As U.S. stock markets conclude one of the wildest and worst weeks since the global financial crisis, here are 10 things to know about the selloff:
1. It is driven by technicals, not fundamentals. The ongoing market correction doesn't reflect a worsening of economic and corporate fundamentals. Rather, it is being driven by technical factors, including the unwinding of "short-volatility" trades (more on these below), the testing of relatively new products, and a shift in investor conditioning away from the "buy-the-dip" paradigm.
2. It is inherently unsettling. One of the reasons why this selloff is so unsettling is the difficulty of pointing to familiar culprits, be they economic, geopolitical or corporate-related. This makes investors and traders more jittery, more suspicious, and less confident about what will happen next.
3. Diversification is not translating into risk mitigation. Government bonds, the traditional "safe assets," have not provided any meaningful risk mitigation, which adds to investor discomfort. Indeed, rather than increase in price, some have declined concurrent with the selloff in "risk assets."
4. It follows a highly unusual period. The selloff follows an atypical time of extremely low market volatility and stocks that seemingly only went up. Before the recent turmoil, U.S. stocks went more than 400 days without a 5 percent drawdown, and in 2017, the Dow Jones Industrial Average registered more than 70 highs.
5. It is characterized by an unwinding of the short-volatility trade in its many forms.

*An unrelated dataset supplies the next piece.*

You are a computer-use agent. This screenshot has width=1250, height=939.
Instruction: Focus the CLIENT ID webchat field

The main technical driver is an unwinding of short-volatility positions. Some of these were taken directly through relatively new products, such as those that offer investors the inverse of the move in volatility indexes like the VIX. Some were constructed via derivative positioning. And some reflected the extent to which investors departed from their natural investment habitat, stretching far and wide for returns. In some cases, this was turbocharged by leveraged positions that, once volatility spiked, triggered margin calls that forced investors to sell a wide spectrum of holdings.

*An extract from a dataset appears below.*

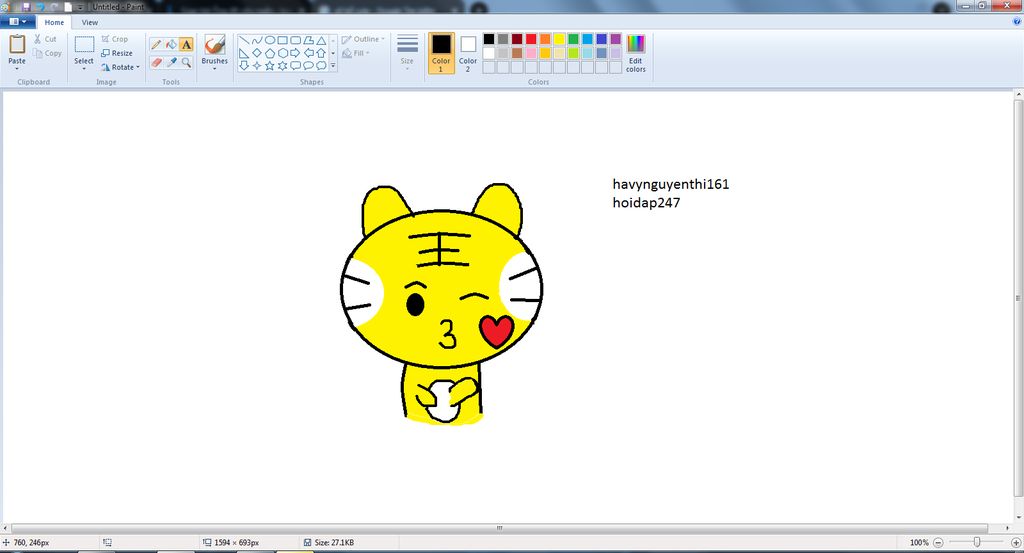The image size is (1024, 553).
Task: Switch to the View tab
Action: click(x=90, y=22)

6. It is global rather than domestic. Although some have been tempted to blame U.S.-specific factors such as the increase in the government budgetary funding requirement and the latest wage data, few market indicators support this view (particularly when it comes to interest-rate differentials across advanced economies). Indeed, the signals from interest rates around the world point primarily to higher global growth and inflation.